What should I look out for?

  • Customize individually: No support is "off the shelf". Every child reacts differently, especially with muscle tension or spasticity.
  • Stable, but not fixed: Aids should provide support but not completely prevent movement.
  • Hygiene and material: Removable, washable covers are worth their weight in gold. Also look out for breathable and comfortable materials.
  • Don't forget to change position: Even with a special mattress, lying in one position should not take too long.
  • Listen to your child: If it becomes restless, breathing becomes more difficult or the face shows signs of discomfort, the position may not be suitable.
  • Rethink regularly: Children grow, muscles change - and so do the requirements for positioning.

 

How long should I stay in one position?

There is no fixed time rule because every child is different. As a guide: children who do not move much should be repositioned after two hours at the latest, and often after a shorter time if they are seated. If the pressure is well relieved and the child is comfortable, a position can be held for longer - as long as you keep an eye on your child's skin, breathing and mood.

 

A day of positioning in practice (example)

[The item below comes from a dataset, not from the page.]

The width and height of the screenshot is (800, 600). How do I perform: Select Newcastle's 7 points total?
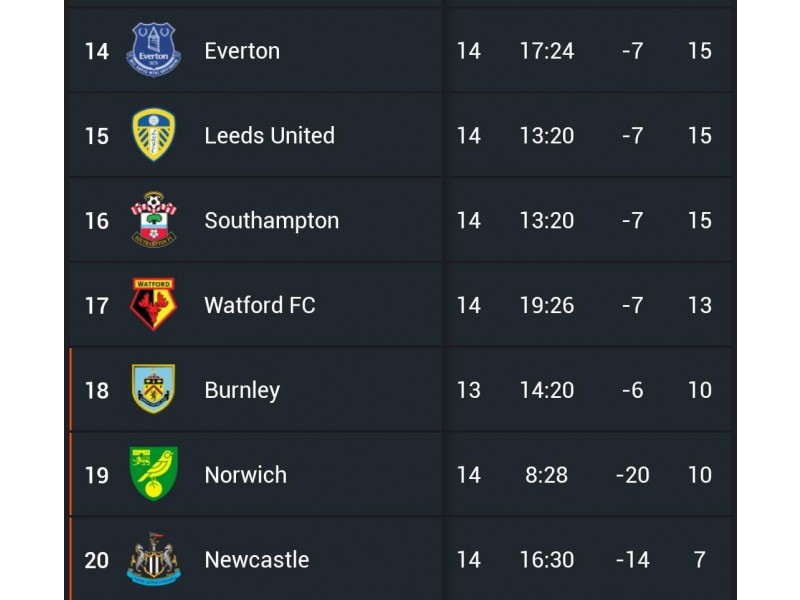[699, 560]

This is what a daily routine could look like - please always pay attention to your child's individual needs:

  • In the morning: Start in the supine position in the nursing bed, with small pillows under the legs. Then switch to a gentle side position.
  • In the morning: Sitting phase in the positioning chair at the breakfast table.
  • Midday: Time on the play mat to move and play more freely.
  • Afternoon: Quiet lying phase on the sofa with roll support and reading aloud to relax.
  • Evening: Back in the care bed - slightly inclined position to fall asleep, change position to side lying at night.

 

Conclusion

Correct positioning does not mean "immobilizing" the child, but giving them stability, protection and freedom of movement at the same time. It's about striking a balance between support and freedom - adapted to your child's individual needs. With the right aids and in close cooperation with specialists, you can find a position that makes everyday life easier and strengthens your child.